1. A roll forming method comprising a roll forming step performed by a plurality of roll formers and a bending step performed by a round bender provided with a plurality of bending roll units,

wherein, after a concave surface is formed at a surface of a shaped beam sequentially bent so as to have a closed section at the roll forming step, the concave surface is disposed so as to face toward an inward of a curvature of the shaped beam in the round bender and the shaped beam is formed to have the curvature through multiple steps at the bending step.

2. The roll forming method of claim 1, wherein formation of the concave surface begins at the rearmost roll former of the plurality of roll formers.

3. The roll forming method of claim 1, wherein formation of the shaped beam to have the curvature is performed by at least three bending roll units provided in the round bender.
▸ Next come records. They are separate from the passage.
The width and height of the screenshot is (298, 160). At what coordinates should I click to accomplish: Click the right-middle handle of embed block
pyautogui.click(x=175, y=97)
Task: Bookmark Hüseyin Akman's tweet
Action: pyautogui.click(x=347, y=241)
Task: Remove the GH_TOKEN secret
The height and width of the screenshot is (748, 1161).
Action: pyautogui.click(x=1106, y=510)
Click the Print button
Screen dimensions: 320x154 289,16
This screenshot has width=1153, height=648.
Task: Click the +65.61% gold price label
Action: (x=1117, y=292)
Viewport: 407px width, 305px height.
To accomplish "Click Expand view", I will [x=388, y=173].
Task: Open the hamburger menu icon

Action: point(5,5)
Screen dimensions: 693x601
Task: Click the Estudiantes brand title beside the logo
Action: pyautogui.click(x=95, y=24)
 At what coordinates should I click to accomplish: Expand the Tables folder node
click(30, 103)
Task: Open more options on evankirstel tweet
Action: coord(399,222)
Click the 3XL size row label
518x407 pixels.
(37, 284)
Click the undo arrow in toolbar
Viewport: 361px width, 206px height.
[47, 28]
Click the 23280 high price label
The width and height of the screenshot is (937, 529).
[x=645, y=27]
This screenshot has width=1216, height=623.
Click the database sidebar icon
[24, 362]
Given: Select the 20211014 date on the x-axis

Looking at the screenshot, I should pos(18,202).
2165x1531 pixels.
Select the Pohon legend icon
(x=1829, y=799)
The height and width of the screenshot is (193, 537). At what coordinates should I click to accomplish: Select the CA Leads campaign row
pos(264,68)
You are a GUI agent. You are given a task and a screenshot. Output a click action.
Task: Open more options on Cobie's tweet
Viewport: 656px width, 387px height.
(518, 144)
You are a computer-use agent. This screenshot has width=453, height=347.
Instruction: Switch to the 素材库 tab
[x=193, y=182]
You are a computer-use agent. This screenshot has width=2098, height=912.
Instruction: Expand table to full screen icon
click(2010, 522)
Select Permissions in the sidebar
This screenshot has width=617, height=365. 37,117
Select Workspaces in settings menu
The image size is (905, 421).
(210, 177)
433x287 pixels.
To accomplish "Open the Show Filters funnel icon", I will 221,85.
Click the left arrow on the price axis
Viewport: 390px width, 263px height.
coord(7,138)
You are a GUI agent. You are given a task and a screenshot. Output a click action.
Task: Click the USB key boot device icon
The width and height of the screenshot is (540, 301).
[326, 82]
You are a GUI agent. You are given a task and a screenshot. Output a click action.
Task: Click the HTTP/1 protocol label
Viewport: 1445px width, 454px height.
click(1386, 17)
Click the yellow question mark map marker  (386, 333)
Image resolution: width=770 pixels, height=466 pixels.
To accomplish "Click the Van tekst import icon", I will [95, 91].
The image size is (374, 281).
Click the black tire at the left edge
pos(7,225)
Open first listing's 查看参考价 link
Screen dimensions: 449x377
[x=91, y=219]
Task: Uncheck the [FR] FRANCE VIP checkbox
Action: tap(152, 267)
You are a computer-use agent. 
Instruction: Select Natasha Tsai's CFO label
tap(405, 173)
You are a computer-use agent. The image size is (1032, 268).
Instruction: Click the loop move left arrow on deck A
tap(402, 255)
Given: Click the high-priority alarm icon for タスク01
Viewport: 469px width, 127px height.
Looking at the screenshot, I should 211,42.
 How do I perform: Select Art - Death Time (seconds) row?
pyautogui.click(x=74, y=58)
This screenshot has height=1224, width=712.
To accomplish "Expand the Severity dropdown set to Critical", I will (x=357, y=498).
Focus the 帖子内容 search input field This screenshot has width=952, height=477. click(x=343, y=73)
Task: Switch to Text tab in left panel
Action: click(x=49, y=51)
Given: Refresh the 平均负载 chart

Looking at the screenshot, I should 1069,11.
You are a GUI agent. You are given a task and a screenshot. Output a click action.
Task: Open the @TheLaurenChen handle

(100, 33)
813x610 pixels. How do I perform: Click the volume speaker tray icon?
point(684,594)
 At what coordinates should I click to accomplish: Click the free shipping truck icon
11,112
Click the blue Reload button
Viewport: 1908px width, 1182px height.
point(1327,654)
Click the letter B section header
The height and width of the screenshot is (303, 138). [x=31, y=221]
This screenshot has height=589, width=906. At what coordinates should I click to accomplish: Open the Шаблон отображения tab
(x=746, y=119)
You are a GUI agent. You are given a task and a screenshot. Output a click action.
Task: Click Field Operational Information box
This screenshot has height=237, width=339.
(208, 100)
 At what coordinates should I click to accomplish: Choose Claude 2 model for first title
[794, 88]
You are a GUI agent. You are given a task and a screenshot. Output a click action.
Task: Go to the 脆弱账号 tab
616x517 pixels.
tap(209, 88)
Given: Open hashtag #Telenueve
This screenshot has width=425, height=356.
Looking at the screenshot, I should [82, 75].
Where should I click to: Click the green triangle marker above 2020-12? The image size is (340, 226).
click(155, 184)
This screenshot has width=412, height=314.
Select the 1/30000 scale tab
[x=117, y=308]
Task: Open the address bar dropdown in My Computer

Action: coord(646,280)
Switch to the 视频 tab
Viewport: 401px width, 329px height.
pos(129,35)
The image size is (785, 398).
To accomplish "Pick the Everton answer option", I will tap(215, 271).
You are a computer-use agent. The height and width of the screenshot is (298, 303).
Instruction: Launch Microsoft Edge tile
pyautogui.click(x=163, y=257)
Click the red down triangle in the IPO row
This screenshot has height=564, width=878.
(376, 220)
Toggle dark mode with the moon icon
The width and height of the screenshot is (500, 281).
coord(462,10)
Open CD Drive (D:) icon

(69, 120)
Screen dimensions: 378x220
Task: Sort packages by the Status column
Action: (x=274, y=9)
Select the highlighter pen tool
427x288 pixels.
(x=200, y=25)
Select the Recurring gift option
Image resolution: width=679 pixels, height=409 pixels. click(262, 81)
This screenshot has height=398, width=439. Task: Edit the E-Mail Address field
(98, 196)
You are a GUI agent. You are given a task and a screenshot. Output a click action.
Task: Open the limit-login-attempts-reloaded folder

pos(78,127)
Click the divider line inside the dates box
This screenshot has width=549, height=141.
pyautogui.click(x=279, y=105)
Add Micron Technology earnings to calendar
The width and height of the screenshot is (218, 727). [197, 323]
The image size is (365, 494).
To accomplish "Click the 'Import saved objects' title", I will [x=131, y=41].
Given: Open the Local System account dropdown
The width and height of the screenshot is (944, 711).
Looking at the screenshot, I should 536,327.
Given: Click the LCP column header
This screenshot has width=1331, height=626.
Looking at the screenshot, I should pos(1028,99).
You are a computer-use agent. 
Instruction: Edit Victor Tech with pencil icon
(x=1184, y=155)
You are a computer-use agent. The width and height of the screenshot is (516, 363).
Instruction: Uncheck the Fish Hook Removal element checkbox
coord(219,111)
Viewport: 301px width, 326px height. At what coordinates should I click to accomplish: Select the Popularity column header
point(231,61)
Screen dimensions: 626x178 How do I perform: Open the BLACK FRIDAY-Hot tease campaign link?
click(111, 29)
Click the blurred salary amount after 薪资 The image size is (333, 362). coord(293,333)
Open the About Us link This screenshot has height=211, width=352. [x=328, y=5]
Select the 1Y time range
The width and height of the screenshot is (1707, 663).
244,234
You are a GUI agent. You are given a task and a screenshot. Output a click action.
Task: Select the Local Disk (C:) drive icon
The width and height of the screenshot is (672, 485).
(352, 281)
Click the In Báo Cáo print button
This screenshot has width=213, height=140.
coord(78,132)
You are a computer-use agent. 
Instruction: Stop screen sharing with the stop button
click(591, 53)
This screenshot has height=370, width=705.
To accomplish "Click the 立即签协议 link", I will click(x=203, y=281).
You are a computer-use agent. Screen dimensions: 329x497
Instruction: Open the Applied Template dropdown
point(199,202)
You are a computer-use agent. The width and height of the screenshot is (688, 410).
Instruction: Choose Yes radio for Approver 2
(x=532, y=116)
4. The roll forming method of claim 1, wherein the shaped beam includes an outer side surface adjacent to the concave surface, and

the outer side surface is slanted toward the concave surface so as to have a slanted angle.

5. The roll forming method of claim 4, wherein the slanted angle of the outer side surface is controlled at the roll forming step but is not controlled at the bending step.

6. The roll forming method of claim 1, wherein the concave surface is formed as a predetermined curvature.

7. The shaped beam produced by using the roll forming method of claim 1.

8. The shaped beam of claim 7, wherein the shaped beam is formed so as to have at least one closed section, and the concave surface is formed at a surface of the closed section facing toward the inward of the curvature of the shaped beam.

9. A roll forming method comprising a roll forming step where a shaped beam having at least one closed section is roll-formed by sequentially bending a panel through a roll forming unit provided with a plurality of roll formers, and a bending step where the shaped beam is formed so as to have a curvature through a round bender provided with a plurality of bending roll units, the roll forming method further comprising:

a first step where a concave surface is formed at a surface of the shaped beam facing toward an inward of the curvature will be formed;

a second step where the concave surface is formed to have a maximum allowable depth;

a third step where the concave surface is formed to have a depth shallower than the maximum allowable depth such that residual stress of a formed portion is absorbed and plastic deformation is led; and

a fourth step where the concave surface of the shaped beam is disposed so as to face toward the inward of the curvature such that heel tap due to formation of the curvature is absorbed, and the shaped beam is formed to have the curvature through multiple steps.

10. The roll forming method of claim 9, wherein the first step is performed by the rearmost roll former of the roll forming unit.

11. The roll forming method of claim 9, wherein the second step to the fourth step are performed by bending roll units of the round bender.

12. The roll forming method of claim 9, wherein the shaped beam includes an outer side surface adjacent to the concave surface, and the outer side surface is formed to have a respective predetermined slanted angle at each step.

13. The roll forming method of claim 12, wherein the slanted angle of the outer side surface is respectively controlled at the first step, the second step, and the third step.

14. The roll forming method of claim 12, wherein the slanted angle of the outer side surface is not controlled at the fourth step such that a stress due to heel tap toward the concave surface occurring at formation of the curvature of the shaped beam is absorbed.

15. The roll forming method of claim 9, wherein the fourth step is performed through at least three bending roll units.

16. The shaped beam produced by using the roll forming method of claim 9.

17. The shaped beam of claim 16, wherein the shaped beam is formed so as to have at least one closed section, and the concave surface is formed at the surface of the closed section facing toward the inward of the curvature of the shaped beam.